Under the Uniform Commercial Code § 2-615, contract performance will only be excused due to impracticability when the purportedly excusing events were unforeseen at the time the contract was executed.

Facts:

Plaintiff and defendant entered into a supply agreement, under which the defendant would supply plaintiff with a hypertension drug. The agreement also stipulated that the defendant would not compete with plaintiff in that drug market. Due to the alleged breach of the supply agreement, plaintiff brought the instant suit. Defendant contended that the failure to supply the drug was due to the shutdown of a plant, and thus, the breach qualified as a force majeure event. Plaintiff argued that defendant could not rely on the affirmative defense of the force majeure provided in the agreement. Plaintiff moved for partial summary judgment. On the other hand, defendant sought a determination that plaintiff was not entitled to "disgorgement" of profits as a remedy under Cal. Bus. & Prof. Code §§ 17200, 17203.

Issue:

  1. Did the breach qualify as a force majeure event, thereby relieving defendant from any liability? 
  2. Was the plaintiff entitled to "disgorgement" of profits as a remedy under Cal.
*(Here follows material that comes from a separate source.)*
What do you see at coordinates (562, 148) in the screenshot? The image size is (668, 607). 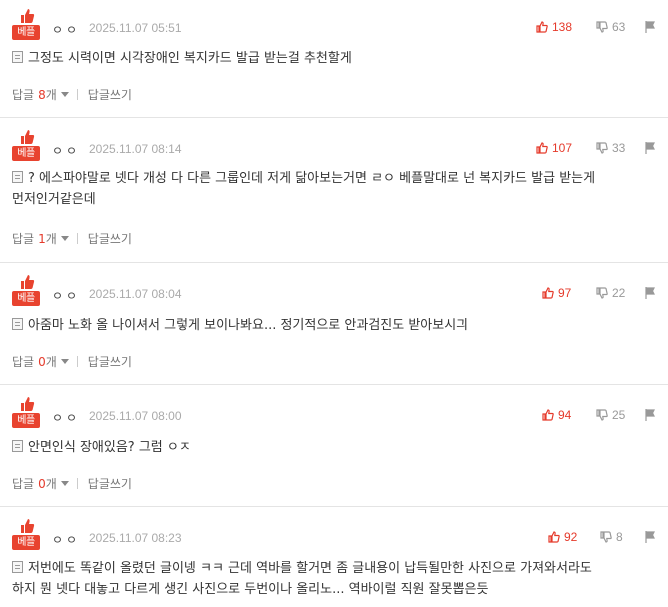 I see `upvote-count: 107` at bounding box center [562, 148].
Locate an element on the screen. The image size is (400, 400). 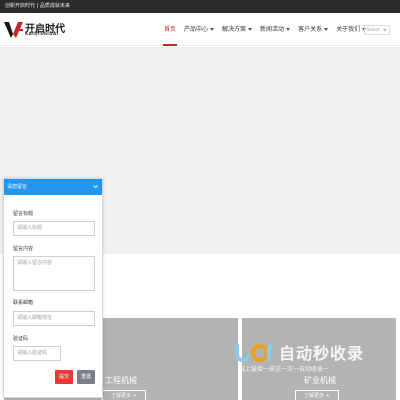
title-label: 留言标题 is located at coordinates (24, 214).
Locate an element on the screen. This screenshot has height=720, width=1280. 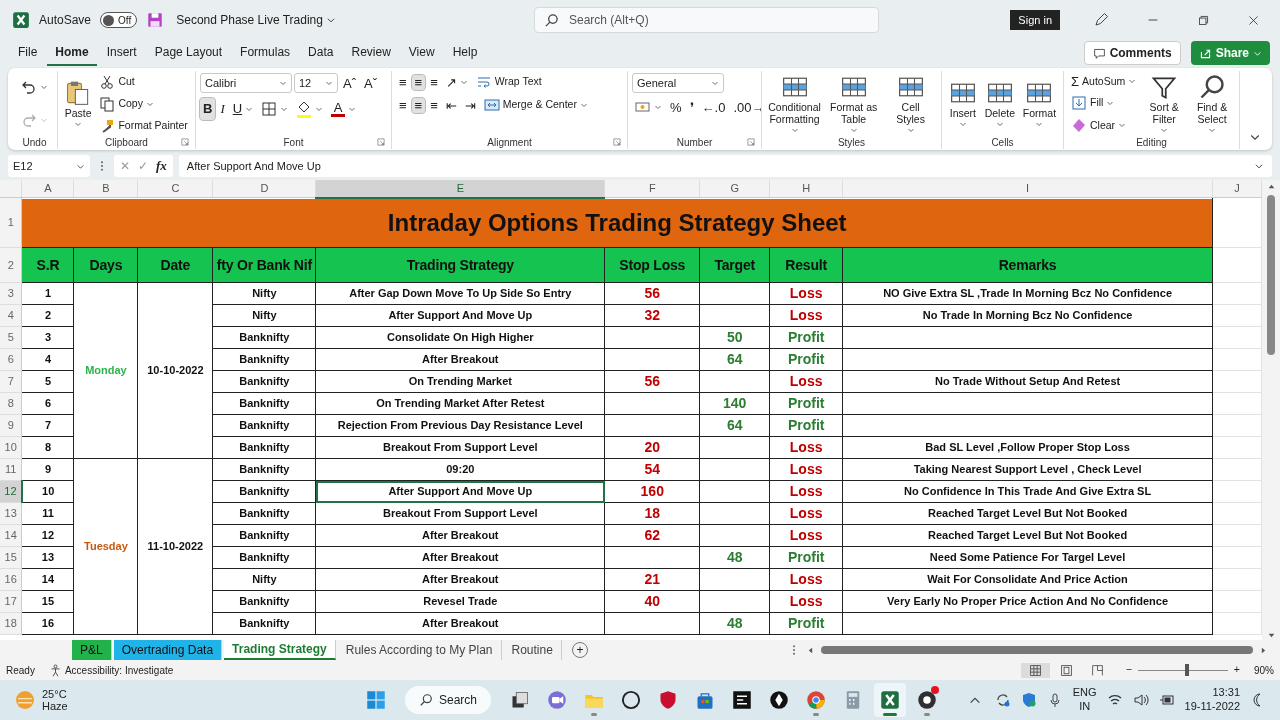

Bus. & Prof. Code §§ 17200, 17203? 

Answer:

1) No. 2) No.

Conclusion:

The court found that the force majeure provision did not exclude defendants’ performance because the shutdown of a plant was entirely foreseeable and not encompassed within the force majeure clause. Furthermore, defendants could not rely on their affirmative defenses, which included unclean hands, mitigation, and waiver, to defend against the claim. Thus, defendant breached the agreement. Anent the second issue, the court granted defendants' motion concerning Cal. Bus. & Prof. Code § 17200 liability under the unfair and fraudulent prongs where plaintiff was not a member of the public or a consumer entitled to such protection. Also, the court found that plaintiff was not entitled to disgorgement of profits as a remedy, but was entitled to lost profits.